Affirmed and Memorandum Opinion filed March 3, 2020.

In The

Fourteenth Court of Appeals

NO. 14-18-00982-CV

MELANIE L. MENCER PARKS, MICHAEL PARKS, AND ALL OTHER OCCUPANTS OF 2309 PARADISE CANYON DRIVE, PEARLAND, TEXAS 77584, Appellants V.

HSBC BANK USA, NATIONAL ASSOCIATION AS TRUSTEE FOR NOMURA ASSET ACCEPTANCE CORPORATION, ALTERNATIVE LOAN TRUST, SERIES 2007-1, MORTGAGE PASS-THROUGH CERTIFICATES, SERIES 2007-1, Appellee

On Appeal from the County Court at Law No. 4 and Probate Court Brazoria County, Texas Trial Court Cause No. CI57237

MEMORANDUM OPINION

In this forcible-detainer action, the property’s occupants challenge the judgment in favor of the entity that purchased the property at a non-judicial foreclosure sale. We conclude that the justice court and the county court at law had jurisdiction over the case; that the evidence supports the judgment; and that the occupants’ evidentiary complaint was not preserved for review. Thus, we affirm the judgment.

I. BACKGROUND

In 2006, mortgagor Melanie L. Mencer Parks signed a deed of trust granting her lender a security interest in her residence at 2309 Paradise Canyon Drive in Pearland, Texas. She defaulted on the loan, and appellee “HSBC Bank USA, National Association as Trustee for Nomura Asset Acceptance Corporation, Alternative Loan Trust, Series 2007-1, Mortgage Pass-Through Certificates, Series 2007” bought the property at a non-judicial foreclosure sale in August 2017. Later that month, HSBC prepared multiple notices to vacate the premises and sent them to the premises both by certified mail, return receipt requested, and by “regular,” postage-prepaid mail, directed separately to Melanie Parks, Michael Parks, Pennelopia Taylor,1 John A. Taylor, and “Occupants.”

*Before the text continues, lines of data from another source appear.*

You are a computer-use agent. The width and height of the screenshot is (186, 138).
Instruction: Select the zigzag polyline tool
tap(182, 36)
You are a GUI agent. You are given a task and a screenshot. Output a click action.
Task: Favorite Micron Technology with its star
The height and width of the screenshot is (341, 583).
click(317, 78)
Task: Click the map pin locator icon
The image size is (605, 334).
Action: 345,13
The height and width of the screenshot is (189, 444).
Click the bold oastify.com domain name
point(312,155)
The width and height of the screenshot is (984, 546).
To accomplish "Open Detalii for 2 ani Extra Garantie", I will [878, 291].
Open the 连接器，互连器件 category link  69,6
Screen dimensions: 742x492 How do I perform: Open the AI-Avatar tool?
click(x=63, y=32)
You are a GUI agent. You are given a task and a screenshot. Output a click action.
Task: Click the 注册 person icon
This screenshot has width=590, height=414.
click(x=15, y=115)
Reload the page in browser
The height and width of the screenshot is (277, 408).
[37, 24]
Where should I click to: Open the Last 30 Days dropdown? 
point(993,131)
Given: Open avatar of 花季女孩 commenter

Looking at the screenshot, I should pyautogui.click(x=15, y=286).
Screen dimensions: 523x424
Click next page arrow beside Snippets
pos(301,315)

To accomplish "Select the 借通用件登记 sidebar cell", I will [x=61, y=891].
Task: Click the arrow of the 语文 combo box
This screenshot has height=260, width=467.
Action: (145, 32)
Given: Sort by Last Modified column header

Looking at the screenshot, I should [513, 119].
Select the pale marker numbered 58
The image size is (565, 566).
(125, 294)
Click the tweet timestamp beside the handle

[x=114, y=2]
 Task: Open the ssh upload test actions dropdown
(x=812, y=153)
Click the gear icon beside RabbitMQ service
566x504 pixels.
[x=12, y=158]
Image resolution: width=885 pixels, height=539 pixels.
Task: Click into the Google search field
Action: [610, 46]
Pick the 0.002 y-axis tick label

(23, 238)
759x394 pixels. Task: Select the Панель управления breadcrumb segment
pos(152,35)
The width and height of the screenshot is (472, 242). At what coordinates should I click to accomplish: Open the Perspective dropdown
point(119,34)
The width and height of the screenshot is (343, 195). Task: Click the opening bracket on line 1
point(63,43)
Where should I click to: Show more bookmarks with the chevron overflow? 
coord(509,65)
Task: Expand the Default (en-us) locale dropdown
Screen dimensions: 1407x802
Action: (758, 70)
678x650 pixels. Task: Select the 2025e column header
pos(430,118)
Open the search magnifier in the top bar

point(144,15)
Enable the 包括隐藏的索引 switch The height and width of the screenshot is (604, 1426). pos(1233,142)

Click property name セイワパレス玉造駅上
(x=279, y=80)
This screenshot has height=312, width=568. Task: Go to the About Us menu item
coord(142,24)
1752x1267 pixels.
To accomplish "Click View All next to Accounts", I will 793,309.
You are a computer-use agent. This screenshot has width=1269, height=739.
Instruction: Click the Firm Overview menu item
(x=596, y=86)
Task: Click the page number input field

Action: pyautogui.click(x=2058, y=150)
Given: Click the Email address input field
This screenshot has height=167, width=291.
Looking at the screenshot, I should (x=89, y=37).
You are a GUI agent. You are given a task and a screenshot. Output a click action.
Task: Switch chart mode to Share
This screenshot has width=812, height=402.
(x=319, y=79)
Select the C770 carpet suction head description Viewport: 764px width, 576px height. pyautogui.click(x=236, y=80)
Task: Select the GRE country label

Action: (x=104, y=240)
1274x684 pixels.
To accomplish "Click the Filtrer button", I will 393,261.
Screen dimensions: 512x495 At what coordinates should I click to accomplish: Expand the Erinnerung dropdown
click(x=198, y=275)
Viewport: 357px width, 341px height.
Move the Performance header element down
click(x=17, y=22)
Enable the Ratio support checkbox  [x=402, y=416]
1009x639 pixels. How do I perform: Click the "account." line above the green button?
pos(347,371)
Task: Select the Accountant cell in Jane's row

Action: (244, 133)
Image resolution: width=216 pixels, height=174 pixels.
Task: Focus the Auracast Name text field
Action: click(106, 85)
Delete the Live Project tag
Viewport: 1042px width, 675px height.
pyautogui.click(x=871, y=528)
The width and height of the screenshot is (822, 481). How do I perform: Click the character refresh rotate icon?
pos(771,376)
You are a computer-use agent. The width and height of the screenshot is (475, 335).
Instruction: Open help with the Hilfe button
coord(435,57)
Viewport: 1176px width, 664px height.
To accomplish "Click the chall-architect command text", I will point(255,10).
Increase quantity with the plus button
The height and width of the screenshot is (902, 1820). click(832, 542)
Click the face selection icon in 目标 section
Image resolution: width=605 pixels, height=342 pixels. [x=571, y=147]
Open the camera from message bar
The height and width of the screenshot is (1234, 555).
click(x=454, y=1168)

The premises were not vacated, and nearly five months after sending the notices, HSBC filed a forcible entry and detainer action in justice court against Melanie and Michael Parks “and all other occupants” of the premises. We refer to these individuals collectively as the “Parks Parties.” The justice court ruled in favor of HSBC, and the Parks Parties appealed to the county court at law for a trial de novo.

At the non-jury trial, HSBC’s evidence consisted solely of (a) the 2006 deed of trust, (b) the 2017 trustee’s deed conveying the property to HSBC as the purchaser at the foreclosure sale, and (c) a business-records affidavit attesting to service of the notices to vacate and attaching copies of the correspondence and of the certified-

1 In the reporter’s record, she is identified as “Penelopia P. Taylor.”

2 mail receipts. The Parks Parties relied entirely on the testimony of Pennelopia Taylor, who stated that she and her husband had a purchase agreement with Melanie Parks for the home and that they had a warranty deed on the property. She further testified that she has a pending suit in district court to address the title dispute.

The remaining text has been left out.